Financial safety cushion = monthly expenses x (3 + number of risk factors).
How to manage possible risks
Losing a job is far from the only risk a person faces in their life that can shake their financial well-being.
The potential risks that may arise over the course of a lifetime can be divided into the following categories:
- Risks associated with life and health.
- Property risks.
- Risks associated with liability to third parties.
The first and most important category is life- and health-related risks, which not only require large expenditures in themselves, but can also lead to disability.
These risks are especially critical if there is only one breadwinner in the family and the whole family depends on his health. To cover these risks, a financial safety cushion is not enough, life insurance may be required here.
In this case, you can use risk and accumulative insurance.
1. Risk insurance
Protects against the risk of an adverse event.
The principle of its work is as follows: you make a one-time payment (insurance premium) and in the event of an unfavorable event, you receive a one-time payment - the insurance amount, which, as a rule, is ten times higher than the insurance premium.
For example, insurance against cancer with treatment in Russia in the amount of about 6 million rubles costs from 2 thousand rubles.
Thus, paying an amount equivalent to two or three trips to a cafe, you will protect yourself and loved ones from large expenses in the event of a diagnosis of the disease.
2. Universal life insurance (ULI)
Symbiosis of risk insurance and savings account.
The client concludes a contract for 5-40 years, in which he determines the desired amount of accumulation and the amount of insurance premiums. In the event of an insured event, the company pays the specified amount immediately or continues to pay insurance premiums instead of the client and pays the insured amount after the expiration of the contract.
Example of accumulation with endowment and without endowment
The main difference from ordinary risk insurance is that at the end of the insurance period, if no adverse event has occurred, all contributions are returned to you, sometimes even with a small investment income.
Choose the right claim
Advantages of endowment
- The ability to specify as the beneficiary any person, not necessarily relatives.
- Possibility of tax deduction on insurance premiums.
- Receive payouts quickly.
- Inability to seize or freeze money even in court.
- In the event of divorce, funds in the endowment are not jointly acquired property.

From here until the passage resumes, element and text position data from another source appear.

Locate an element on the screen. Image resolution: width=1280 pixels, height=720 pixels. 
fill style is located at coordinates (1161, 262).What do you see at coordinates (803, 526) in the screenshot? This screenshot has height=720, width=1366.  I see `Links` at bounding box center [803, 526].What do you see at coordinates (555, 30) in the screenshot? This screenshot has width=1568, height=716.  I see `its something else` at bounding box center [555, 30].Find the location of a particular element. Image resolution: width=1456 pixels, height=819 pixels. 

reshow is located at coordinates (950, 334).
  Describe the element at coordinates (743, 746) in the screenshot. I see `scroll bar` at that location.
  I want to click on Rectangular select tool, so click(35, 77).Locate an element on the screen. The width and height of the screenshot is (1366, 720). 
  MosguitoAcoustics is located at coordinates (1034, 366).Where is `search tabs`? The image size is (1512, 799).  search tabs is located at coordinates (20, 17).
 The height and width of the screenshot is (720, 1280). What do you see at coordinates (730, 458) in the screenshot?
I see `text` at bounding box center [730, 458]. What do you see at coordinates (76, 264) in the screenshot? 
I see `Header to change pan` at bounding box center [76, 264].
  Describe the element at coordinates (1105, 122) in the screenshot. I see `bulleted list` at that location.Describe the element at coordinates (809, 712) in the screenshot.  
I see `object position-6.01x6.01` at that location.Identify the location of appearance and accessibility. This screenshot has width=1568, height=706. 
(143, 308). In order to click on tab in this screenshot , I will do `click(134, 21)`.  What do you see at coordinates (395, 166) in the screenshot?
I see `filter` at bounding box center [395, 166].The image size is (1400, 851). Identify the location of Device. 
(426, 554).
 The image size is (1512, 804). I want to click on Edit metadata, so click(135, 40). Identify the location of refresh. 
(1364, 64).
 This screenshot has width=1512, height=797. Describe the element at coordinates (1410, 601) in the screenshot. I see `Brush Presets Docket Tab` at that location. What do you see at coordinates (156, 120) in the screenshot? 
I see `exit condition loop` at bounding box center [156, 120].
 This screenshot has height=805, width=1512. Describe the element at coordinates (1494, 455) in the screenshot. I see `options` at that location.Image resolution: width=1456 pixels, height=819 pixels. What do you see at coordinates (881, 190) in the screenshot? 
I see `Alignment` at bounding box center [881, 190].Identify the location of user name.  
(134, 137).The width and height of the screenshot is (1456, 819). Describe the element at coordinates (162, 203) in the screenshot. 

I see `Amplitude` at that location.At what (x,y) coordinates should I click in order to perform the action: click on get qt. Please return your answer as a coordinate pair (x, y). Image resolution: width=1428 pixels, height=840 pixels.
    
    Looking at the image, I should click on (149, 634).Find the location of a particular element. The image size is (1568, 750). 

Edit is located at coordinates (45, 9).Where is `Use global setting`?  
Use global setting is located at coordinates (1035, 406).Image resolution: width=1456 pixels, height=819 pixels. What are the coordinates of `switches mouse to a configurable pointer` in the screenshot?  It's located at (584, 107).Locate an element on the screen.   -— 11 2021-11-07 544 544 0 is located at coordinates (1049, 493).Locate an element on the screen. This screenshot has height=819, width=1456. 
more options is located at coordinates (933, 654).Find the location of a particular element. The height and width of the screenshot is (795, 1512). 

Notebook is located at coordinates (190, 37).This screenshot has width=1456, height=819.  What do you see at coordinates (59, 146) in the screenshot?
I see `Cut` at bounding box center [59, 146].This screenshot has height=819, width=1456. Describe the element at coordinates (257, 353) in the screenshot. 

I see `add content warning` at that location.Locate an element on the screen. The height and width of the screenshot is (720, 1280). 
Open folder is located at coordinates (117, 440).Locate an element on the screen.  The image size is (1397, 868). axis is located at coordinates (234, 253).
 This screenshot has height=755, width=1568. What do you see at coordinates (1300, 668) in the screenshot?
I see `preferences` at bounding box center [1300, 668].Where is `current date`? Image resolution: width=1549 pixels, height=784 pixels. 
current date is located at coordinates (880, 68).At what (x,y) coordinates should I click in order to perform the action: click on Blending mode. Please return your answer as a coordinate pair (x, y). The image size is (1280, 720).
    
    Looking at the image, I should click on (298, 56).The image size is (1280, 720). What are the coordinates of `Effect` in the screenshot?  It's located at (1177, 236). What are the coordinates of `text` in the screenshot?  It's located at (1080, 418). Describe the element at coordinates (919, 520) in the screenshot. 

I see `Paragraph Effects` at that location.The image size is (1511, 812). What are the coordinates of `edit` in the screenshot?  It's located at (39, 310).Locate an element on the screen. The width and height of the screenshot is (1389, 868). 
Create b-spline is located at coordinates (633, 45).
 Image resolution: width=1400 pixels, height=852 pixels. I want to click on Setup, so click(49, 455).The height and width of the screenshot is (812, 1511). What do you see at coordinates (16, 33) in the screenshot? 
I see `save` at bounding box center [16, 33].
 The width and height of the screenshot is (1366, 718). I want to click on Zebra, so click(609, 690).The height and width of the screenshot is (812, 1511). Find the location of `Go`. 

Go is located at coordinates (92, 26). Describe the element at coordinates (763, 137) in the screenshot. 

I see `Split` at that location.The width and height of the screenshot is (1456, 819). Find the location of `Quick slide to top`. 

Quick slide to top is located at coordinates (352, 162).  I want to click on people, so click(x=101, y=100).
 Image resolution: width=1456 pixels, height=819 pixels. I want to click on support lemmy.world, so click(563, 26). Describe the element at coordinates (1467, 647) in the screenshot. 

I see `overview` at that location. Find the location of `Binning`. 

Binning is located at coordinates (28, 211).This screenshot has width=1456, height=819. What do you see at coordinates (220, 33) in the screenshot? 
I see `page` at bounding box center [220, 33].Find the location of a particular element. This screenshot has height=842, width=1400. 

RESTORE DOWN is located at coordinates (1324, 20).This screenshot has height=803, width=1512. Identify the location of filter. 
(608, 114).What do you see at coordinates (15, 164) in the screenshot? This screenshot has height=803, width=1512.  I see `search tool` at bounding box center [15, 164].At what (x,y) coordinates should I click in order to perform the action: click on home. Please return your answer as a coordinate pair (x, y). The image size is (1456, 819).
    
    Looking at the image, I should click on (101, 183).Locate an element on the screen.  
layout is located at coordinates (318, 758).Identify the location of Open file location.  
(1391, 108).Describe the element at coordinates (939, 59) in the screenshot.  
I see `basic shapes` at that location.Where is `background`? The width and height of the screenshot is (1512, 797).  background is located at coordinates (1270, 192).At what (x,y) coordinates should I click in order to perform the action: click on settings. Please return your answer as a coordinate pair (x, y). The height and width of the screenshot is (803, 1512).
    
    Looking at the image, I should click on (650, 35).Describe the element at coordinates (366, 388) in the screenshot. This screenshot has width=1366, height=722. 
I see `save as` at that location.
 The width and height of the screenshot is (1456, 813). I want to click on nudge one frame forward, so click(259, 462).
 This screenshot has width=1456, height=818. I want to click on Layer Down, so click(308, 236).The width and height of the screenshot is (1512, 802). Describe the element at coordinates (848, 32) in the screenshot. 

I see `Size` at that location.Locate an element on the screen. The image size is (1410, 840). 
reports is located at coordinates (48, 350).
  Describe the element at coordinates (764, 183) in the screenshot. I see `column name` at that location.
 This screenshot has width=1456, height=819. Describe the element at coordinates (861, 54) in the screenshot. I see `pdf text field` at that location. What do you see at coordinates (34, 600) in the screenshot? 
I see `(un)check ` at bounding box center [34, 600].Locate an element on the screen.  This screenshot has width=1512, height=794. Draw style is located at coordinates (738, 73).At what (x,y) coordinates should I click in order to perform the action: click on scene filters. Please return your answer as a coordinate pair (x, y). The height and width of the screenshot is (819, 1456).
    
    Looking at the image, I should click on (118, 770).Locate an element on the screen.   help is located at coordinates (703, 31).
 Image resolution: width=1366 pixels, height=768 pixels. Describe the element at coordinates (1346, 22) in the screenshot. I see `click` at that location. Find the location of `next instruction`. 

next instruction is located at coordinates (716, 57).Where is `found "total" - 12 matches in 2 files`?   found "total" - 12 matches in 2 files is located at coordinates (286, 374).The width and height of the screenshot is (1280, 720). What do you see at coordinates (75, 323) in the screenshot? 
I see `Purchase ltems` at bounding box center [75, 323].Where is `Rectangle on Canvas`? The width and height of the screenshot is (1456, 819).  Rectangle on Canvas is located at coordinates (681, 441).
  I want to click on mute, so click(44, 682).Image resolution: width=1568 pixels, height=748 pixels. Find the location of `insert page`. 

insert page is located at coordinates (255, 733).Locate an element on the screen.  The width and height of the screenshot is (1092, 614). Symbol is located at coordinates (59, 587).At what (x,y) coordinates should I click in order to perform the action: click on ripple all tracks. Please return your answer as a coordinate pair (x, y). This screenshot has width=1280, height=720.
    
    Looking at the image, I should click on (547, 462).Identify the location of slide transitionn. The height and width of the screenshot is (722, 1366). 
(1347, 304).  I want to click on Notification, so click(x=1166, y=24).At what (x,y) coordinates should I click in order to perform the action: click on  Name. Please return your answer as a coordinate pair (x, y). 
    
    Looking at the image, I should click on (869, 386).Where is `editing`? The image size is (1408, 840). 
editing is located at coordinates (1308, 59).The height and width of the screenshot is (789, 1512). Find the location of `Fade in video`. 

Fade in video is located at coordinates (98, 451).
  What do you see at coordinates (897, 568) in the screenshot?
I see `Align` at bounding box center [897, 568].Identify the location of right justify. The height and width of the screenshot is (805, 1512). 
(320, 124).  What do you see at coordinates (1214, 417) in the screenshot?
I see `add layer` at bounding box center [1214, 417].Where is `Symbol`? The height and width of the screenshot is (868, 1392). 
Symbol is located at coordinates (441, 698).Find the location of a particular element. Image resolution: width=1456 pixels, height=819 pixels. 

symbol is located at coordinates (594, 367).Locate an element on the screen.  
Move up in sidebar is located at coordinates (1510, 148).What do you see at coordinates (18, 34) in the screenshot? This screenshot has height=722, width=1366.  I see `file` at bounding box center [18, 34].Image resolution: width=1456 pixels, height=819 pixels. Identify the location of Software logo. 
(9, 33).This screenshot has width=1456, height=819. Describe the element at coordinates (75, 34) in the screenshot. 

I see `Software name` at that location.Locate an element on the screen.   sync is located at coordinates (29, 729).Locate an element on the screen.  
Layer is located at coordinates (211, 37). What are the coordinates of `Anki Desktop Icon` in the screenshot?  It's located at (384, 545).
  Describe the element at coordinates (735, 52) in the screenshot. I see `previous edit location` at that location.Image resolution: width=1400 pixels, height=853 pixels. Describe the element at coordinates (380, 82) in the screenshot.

Disadvantages of endowment
- Low liquidity. If you decide to terminate the contract before the end of the term, you will not be refunded the entire amount of the transferred funds, but the so-called redemption amount, which differs each year. In the first two or three years, you may not get anything.
- Low yield on savings.
- The need for regular contributions.
Identify the correct statement
Other types of insurance
To protect yourself and your family from unforeseen large expenses, you can use property insurance and liability to third parties. There are cases when, through negligence, you can cause damage to the property or health of other people. In this case, you will have to cover all the costs of third parties to eliminate the consequences.
What type of insurance will allow you to compensate for losses in case of flooding of neighbors?
Briefly about the main thing
- A financial safety cushion is an accumulation in case of unforeseen expenses.
- When forming a pillow, focus on the amount of monthly expenses and lay in it from three to six months.
- The main difference between the endowment and the usual risky is that at the end of the insurance period, if no adverse event has occurred, all contributions are returned, sometimes with a percentage.